ARTICLE:
Unrestricted access to the internet has to become the normal in the everyday life. Kh Raghumani, Special secretary (Home) in an order dated 19th July 2018, issued a memo No. 1/1(3)/2008-H, citing various reasons suspended all telecom services except voice calls in the territorial jurisdiction in the state of Manipur and directed compliance of his order to all telecom service providers of the state for five days with immediate effect.
Holding back access to the internet, deemed a basic human right by the United Nations is frustrating as these shutdowns threaten the democratic working of nations, and also point to the steady normalisation of the mindset that permits such blanket restriction on Internet access. International human rights law protects the right of people to freely seek, receive, and provide information and ideas through all media, including the internet. Security-related restrictions must be law-based and a necessary and proportionate response to a specific security concern.
This is the third time Manipur has witnessed blocking of internet data services. Orders were issued by the District Magistrate to disconnect mobile Internet services in East and West Imphal from 18th December, 2016 due to law and order turmoil over economic blockade by the United Naga Council (UNC). Mobile Internet services were reportedly restored on 30th December, 2016 after a 12 day disruption. Complete Internet shut down (mobile and broadband, except for certain BSNL lines) starting 2nd September, 2015 after violence in Churachandpur district
Indian law provides for online restrictions. Section 5(2) of the colonial-era Telegraph Act of 1885 allows the central or state governments to restrict or interfere with the transmission of messages, though it has not been updated to specify safeguards or procedure for internet shutdowns. Section 69A of the Information Technology (Amendment) Act of 2008 allows the government to block specific websites and pages in “the interests of the sovereignty and integrity of India, the security of the State.” The law prescribes safeguards before blocking content, but in practice the process is rarely followed. Instead, state governments use section 144 of the Code of Criminal Procedure, which gives states broad powers to prevent assemblies deemed unlawful to shut down internet services.

WHAT YOU HAVE TO DO: For each statement below, say whether the article on internet shutdowns in Manipur agrees with it, answering yes or no and quoting the words that decide it. (a) The order dated 19th July 2018 suspended voice calls along with other telecom services. (b) Mobile Internet services in East and West Imphal were reportedly restored after a 12 day disruption. (c) Section 5(2) of the Telegraph Act has been updated to specify safeguards for internet shutdowns.

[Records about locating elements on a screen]
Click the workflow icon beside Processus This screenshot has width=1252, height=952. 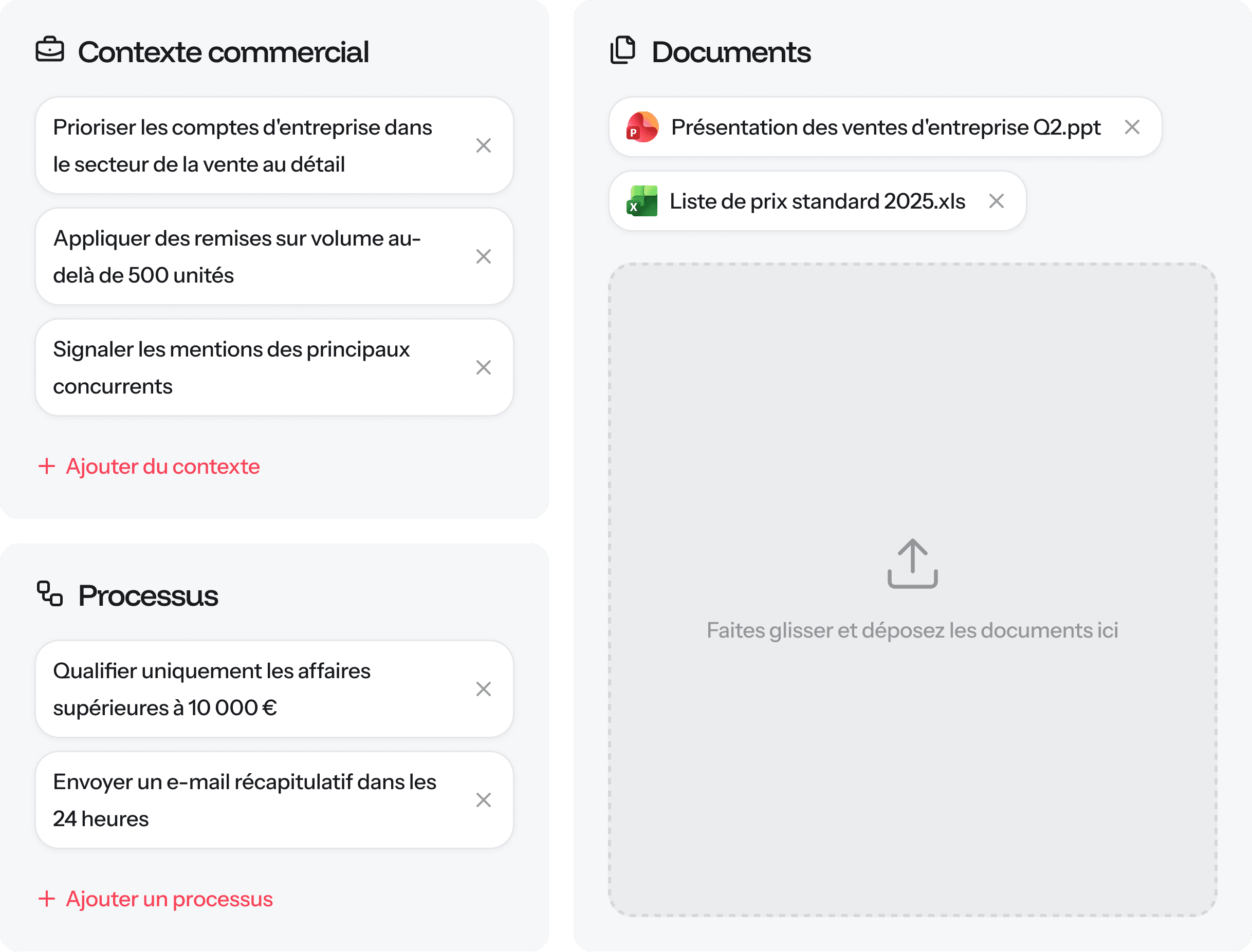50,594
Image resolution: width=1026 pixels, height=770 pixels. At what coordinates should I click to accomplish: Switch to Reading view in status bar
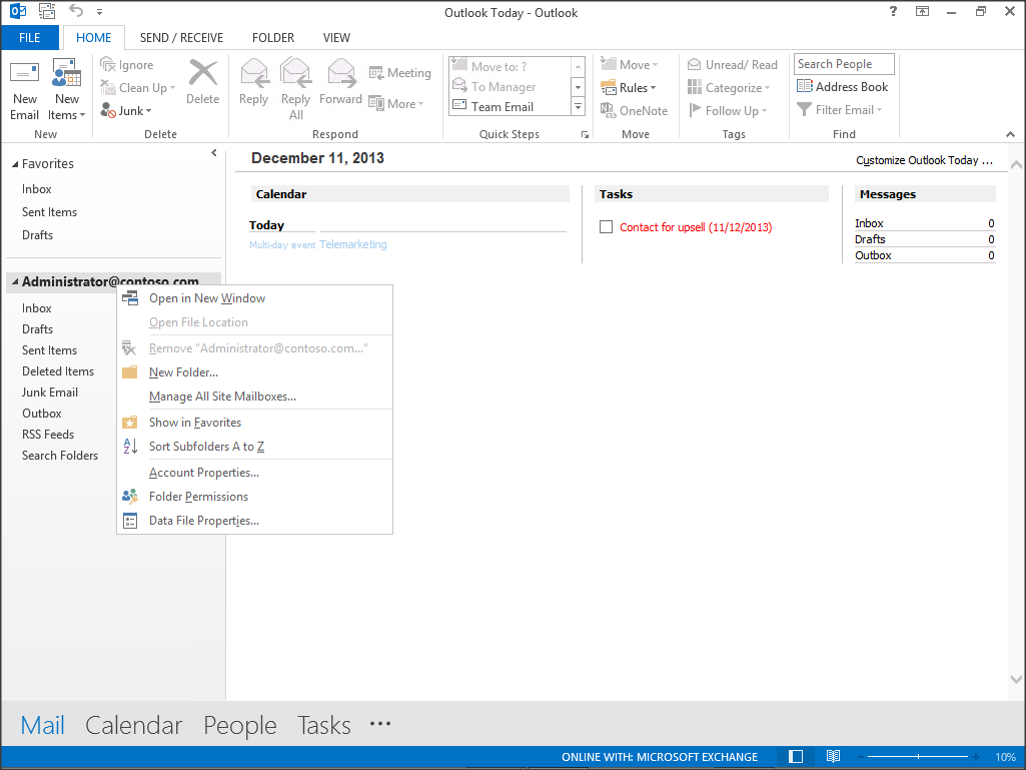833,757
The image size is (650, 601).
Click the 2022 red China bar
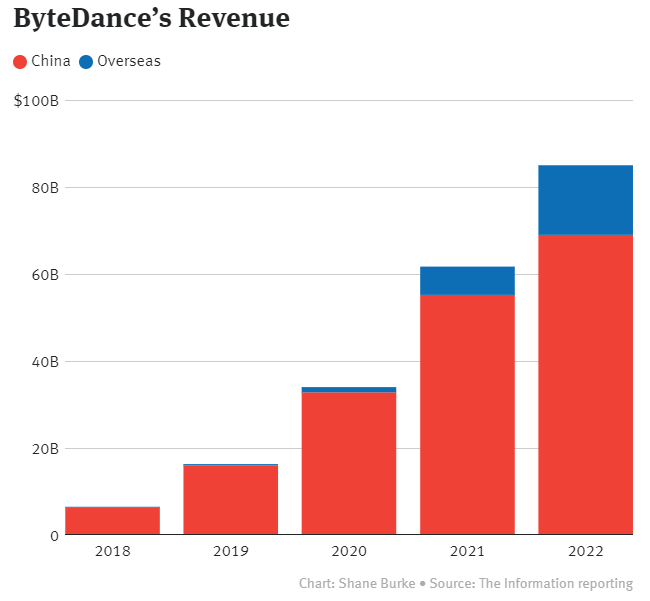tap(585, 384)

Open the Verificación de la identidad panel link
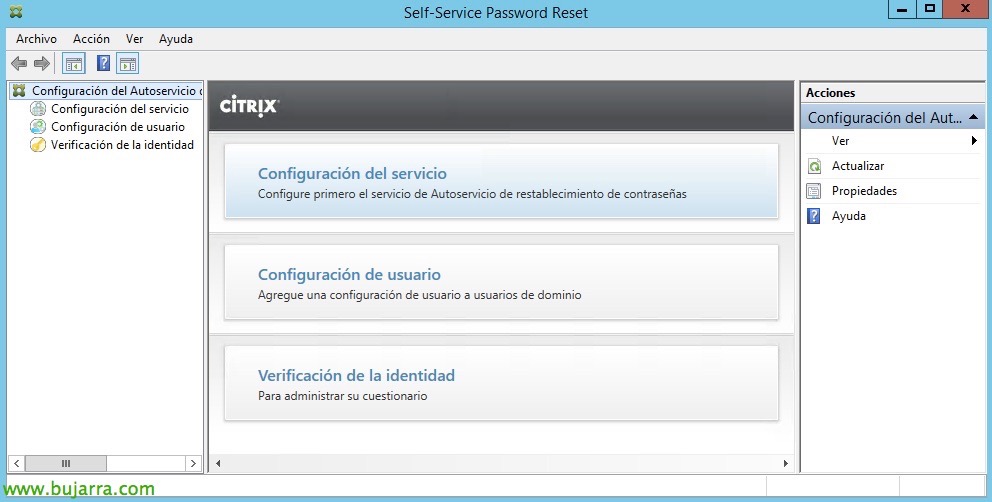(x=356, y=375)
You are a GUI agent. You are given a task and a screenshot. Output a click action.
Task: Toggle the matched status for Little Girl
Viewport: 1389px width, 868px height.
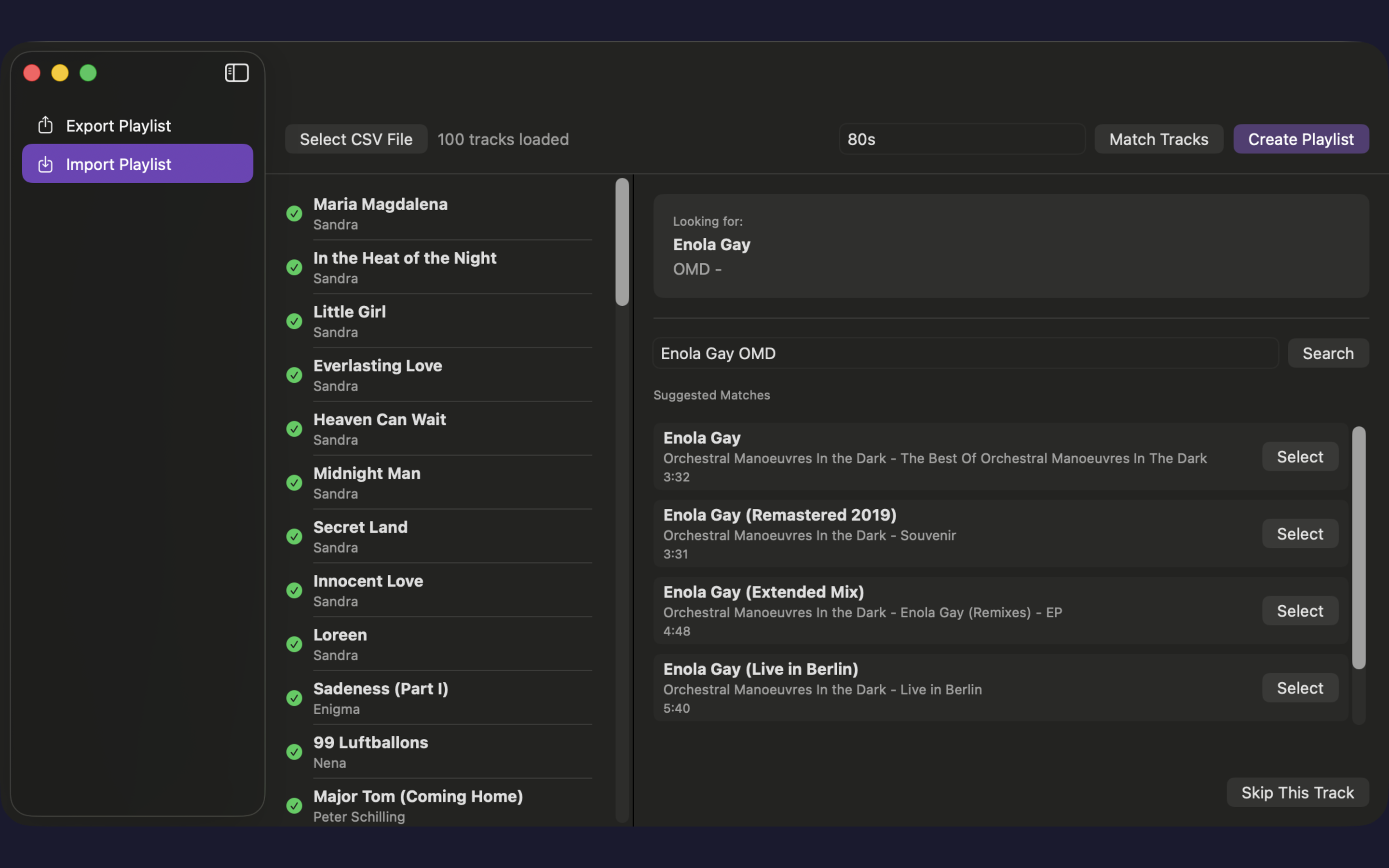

ANSWER TO THE EXERCISE:
(a) No: "suspended all telecom services except voice calls"
(b) Yes: "Mobile Internet services were reportedly restored on 30th December, 2016 after a 12 day disruption."
(c) No: "though it has not been updated to specify safeguards or procedure for internet shutdowns"